This morning I slept in for a bit. Today is my day off this week and I woke up refreshed and feeling much more of my usual self, however that is measured in my head. I feel good I guess is what I am trying to say. I made my coffee, hopped in the shower and am ready to tackle the things on my to-do list today.
First and foremost is putting up my Christmas tree, decorating the house and starting on my Christmas shopping for my family and the few friends I do exchange gifts with each year. With the cold snap that hit us here in the Midwest last night and today, it finally feels like the holiday season is here. I am not one of those people who can just snap from Thanksgiving to Christmas in a few short days so I tend to wait each year until the spirit and mood hits me. I am happy to report that it is now here. :)
It is cold and quiet outside. Jesse's dog barked his usual hello to me when I went out to retrieve my papers. I am not yet ready to cook some breakfast so I grabbed a few moments to sit and write my thoughts as they pop into my head.
Even with all that is on my heart with recent events, I am not and have never been a person to stay down or upset about events and circumstances in my life. It could be some fundamental flaw in the way that I process emotion possibly, but as my friend Liberty would say, "Shit just don't stick to me." I know that may sound rather crude, but it sums it up rather nicely. No matter my lot in life at the moment or incidents that may occur, in the end, I usually regain my composure and find my happy back sooner rather than later.
It is not that I do not grieve or mourn. I feel things incredibly deeply, sometimes so much so that I refrain from sharing my own emotions and thoughts with others for fear of being thought as childish or emotionally immature. I am learning this reservation is all for naught as a listening ear and comforting words from others do help me and those who truly care for me don't mind the fact that many times I can be an overgrown kid at heart. Maybe it is this very mindset, as a child, that helps restore balance and peace to me internally much sooner than I observe in my own family and peers. There is too much amazing life, beauty and happiness in this world for me to sit around down in the dumps and bemoaning the less than cheerful or enjoyable parts of life. Returning to a balanced state does not make light or pass over the real loss we all experience and feel. The bitter makes the sweet.

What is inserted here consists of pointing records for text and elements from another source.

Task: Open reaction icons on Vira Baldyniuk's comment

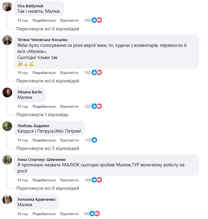Action: tap(97, 20)
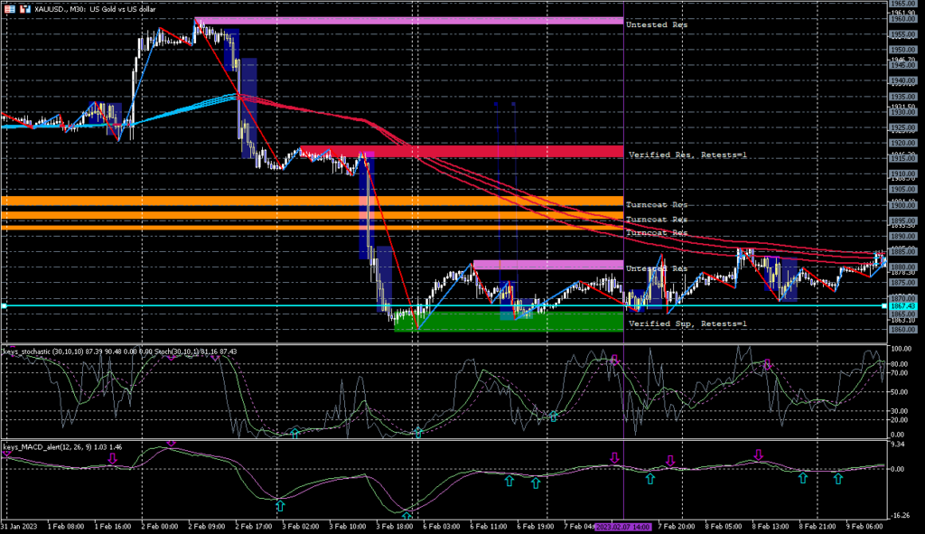Select the rightmost magenta down arrow in MACD panel

click(x=759, y=455)
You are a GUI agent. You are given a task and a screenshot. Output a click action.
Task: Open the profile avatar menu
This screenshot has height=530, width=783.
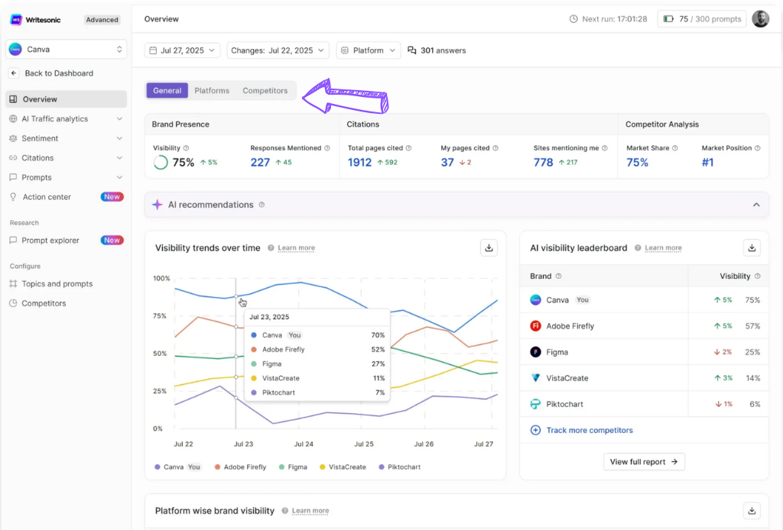pyautogui.click(x=760, y=18)
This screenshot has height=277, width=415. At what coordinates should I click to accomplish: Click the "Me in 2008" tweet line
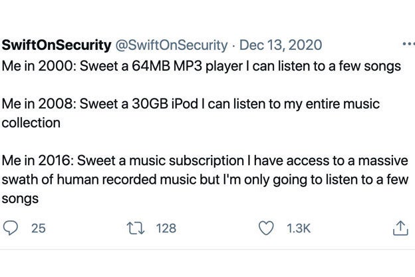191,113
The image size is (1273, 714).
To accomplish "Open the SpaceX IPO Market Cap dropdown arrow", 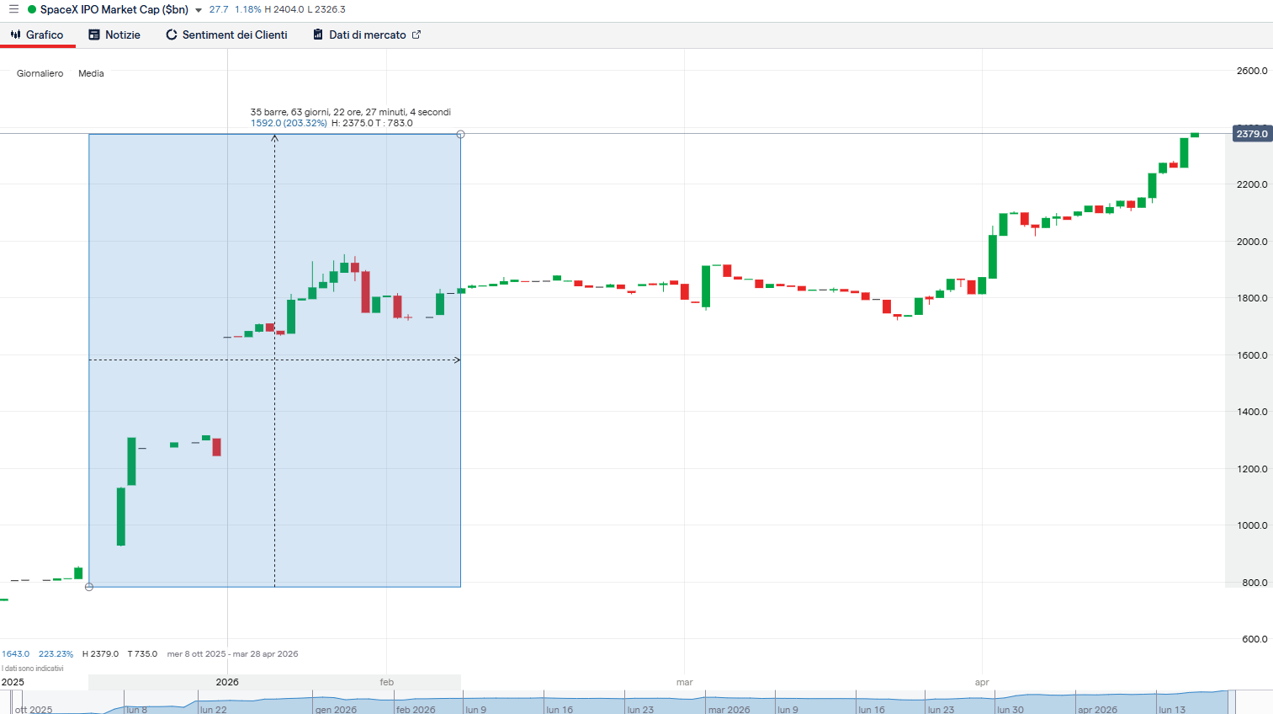I will 197,9.
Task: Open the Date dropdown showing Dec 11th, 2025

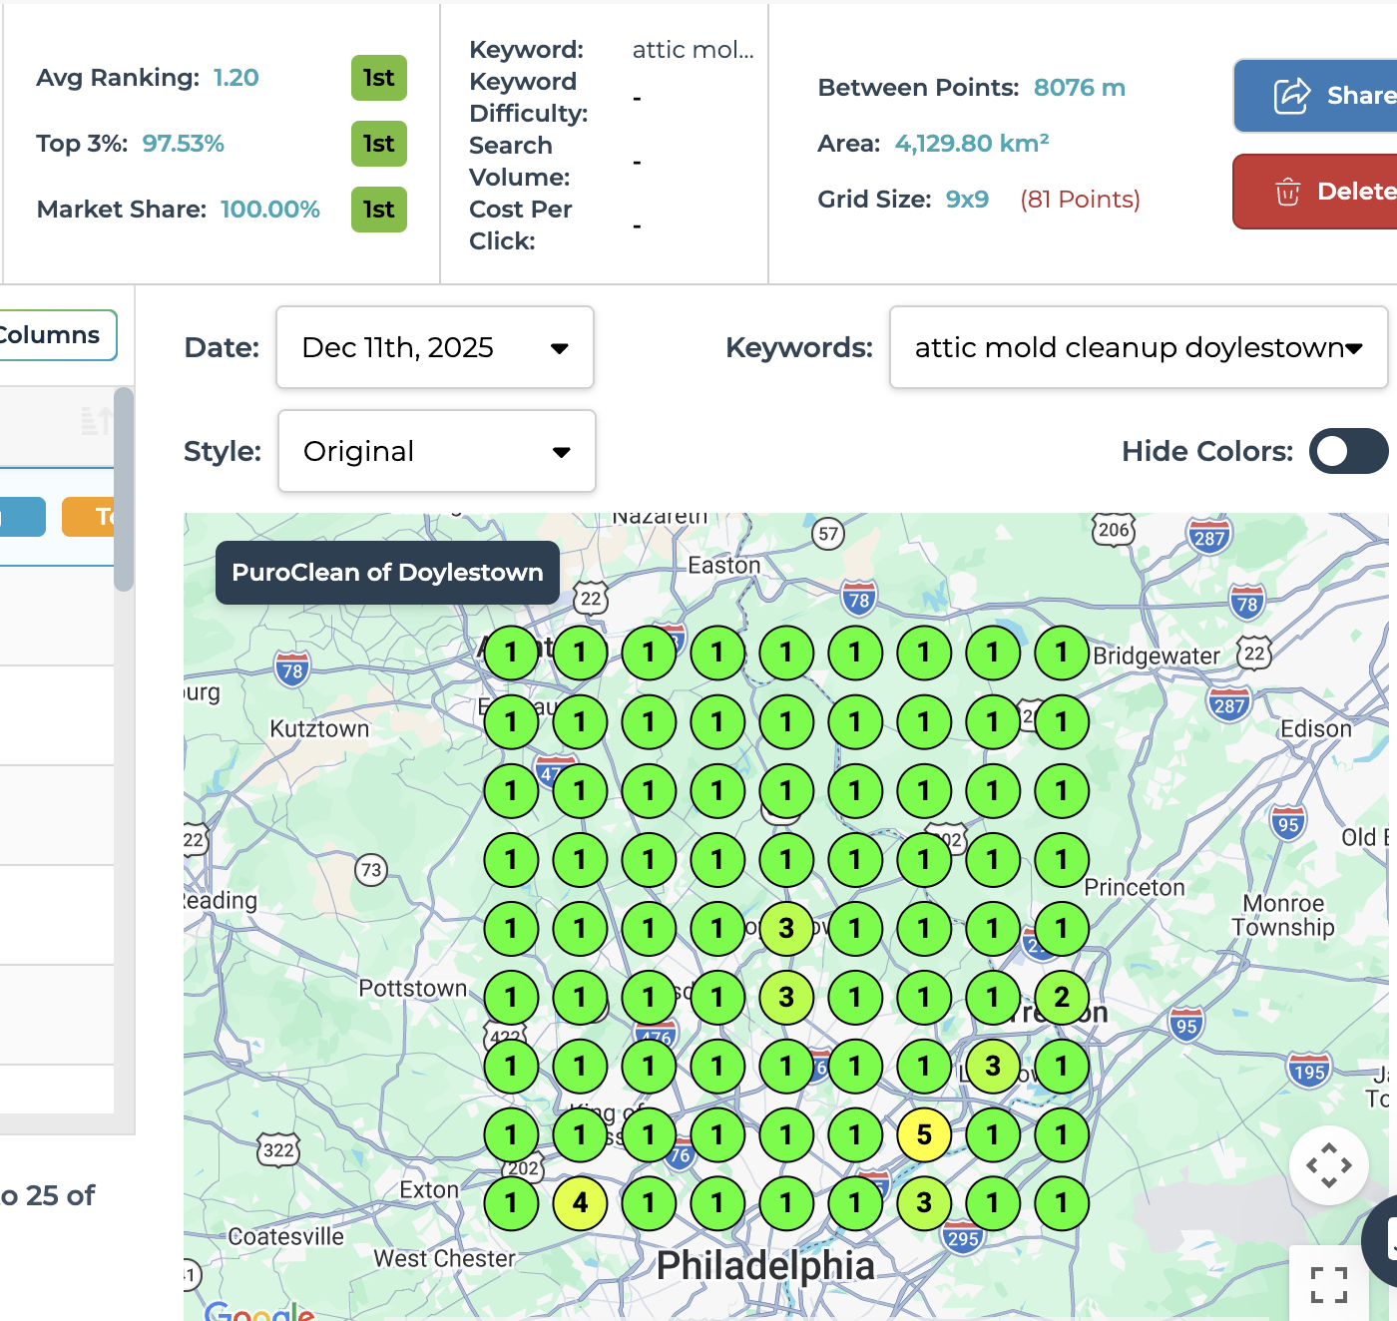Action: click(435, 347)
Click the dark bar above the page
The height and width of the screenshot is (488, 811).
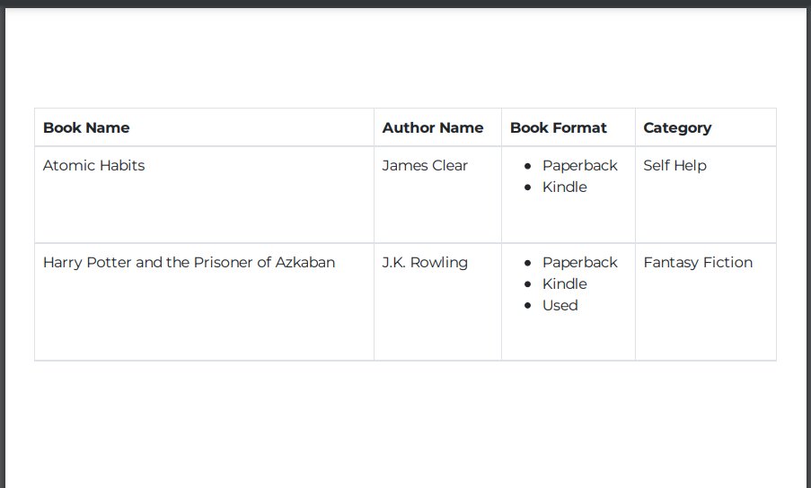pos(406,4)
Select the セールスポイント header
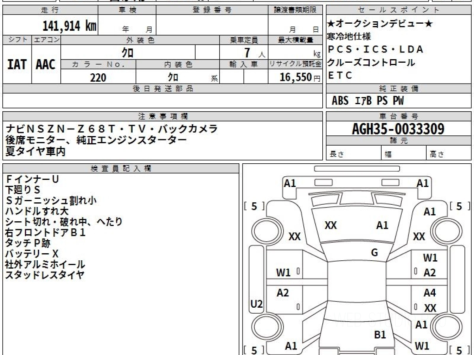The height and width of the screenshot is (355, 474). [x=399, y=10]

So today, the smile on my face is not forced. The joy and thankfulness for the many people, things and opportunities I have each day is not feigned. Life really is fantastic, come what may. I have done far more and enjoyed other times in my life with so much less. I am truly blessed and am grateful for each and every day and person I get to share it with. Thanks for caring enough to read here. I hope today you find the start or even more of your own Christmas spirit and begin to share it and give to others in your own way. We are all in this together.